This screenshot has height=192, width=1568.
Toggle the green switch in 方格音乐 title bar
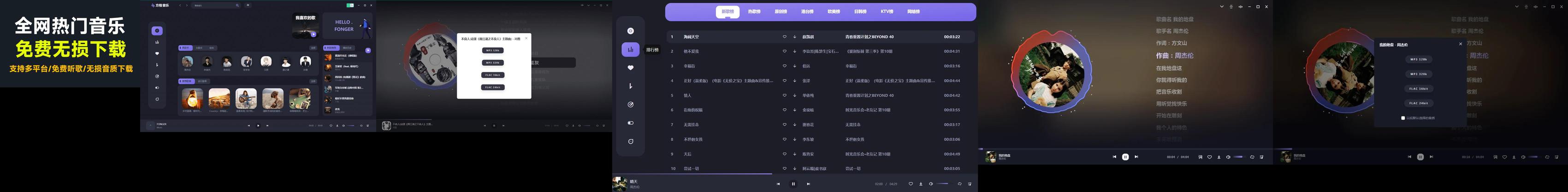350,6
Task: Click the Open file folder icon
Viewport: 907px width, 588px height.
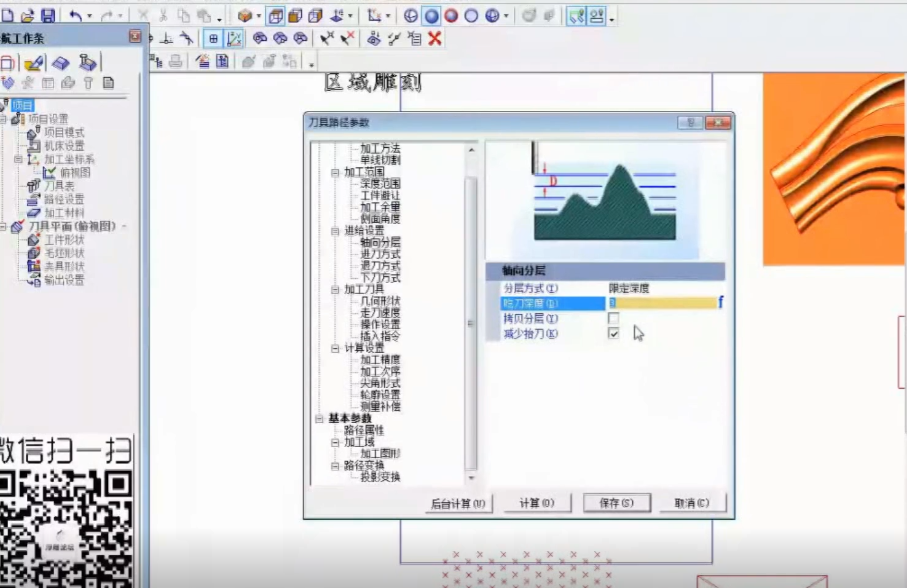Action: coord(26,16)
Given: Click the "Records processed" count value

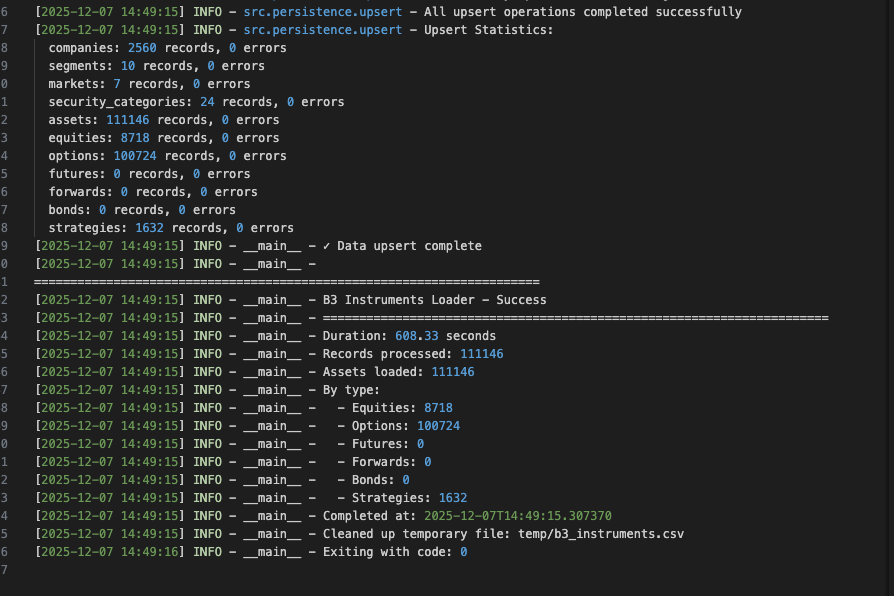Looking at the screenshot, I should (481, 354).
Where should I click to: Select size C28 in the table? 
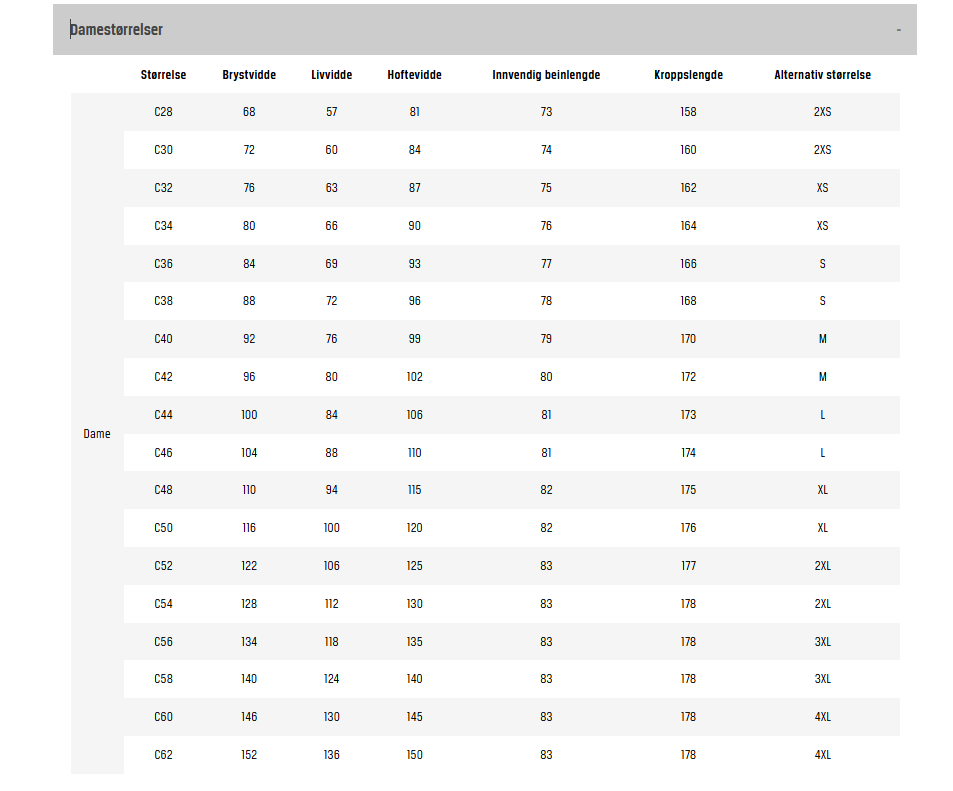163,112
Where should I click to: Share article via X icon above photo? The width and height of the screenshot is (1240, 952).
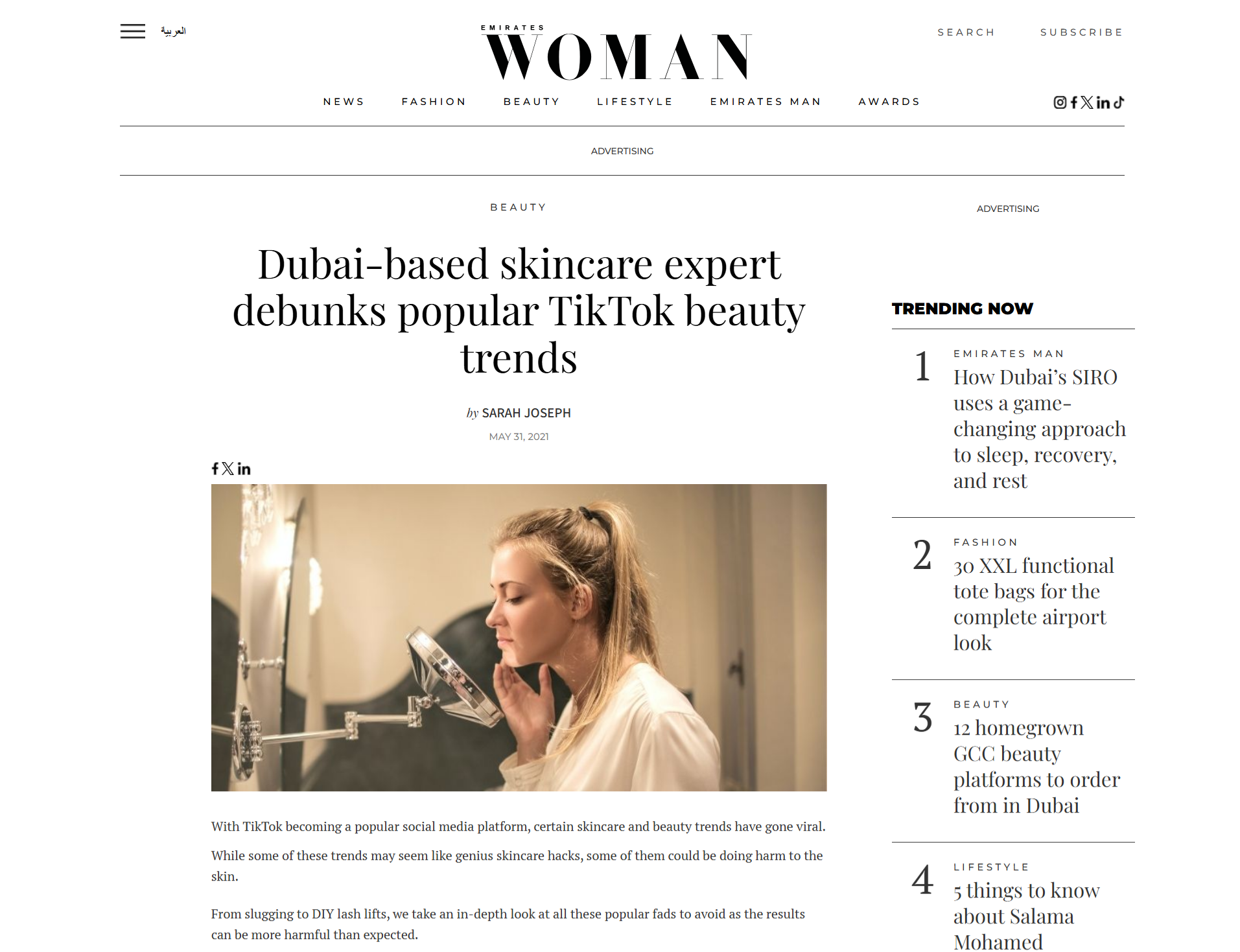point(228,469)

————

PROBLEM TO WORK ON> With pictures excluded, the material is to be written out exactly as given.

SOLUTION>
This screenshot has height=192, width=1568.
Toggle the green switch in 方格音乐 title bar
350,6
Task: Click the Open file folder icon
Viewport: 907px width, 588px height.
Action: coord(26,16)
Given: Click the "Records processed" count value

Looking at the screenshot, I should (481, 354).
Where should I click to: Select size C28 in the table? 
163,112
Where should I click to: Share article via X icon above photo? The width and height of the screenshot is (1240, 952).
point(228,469)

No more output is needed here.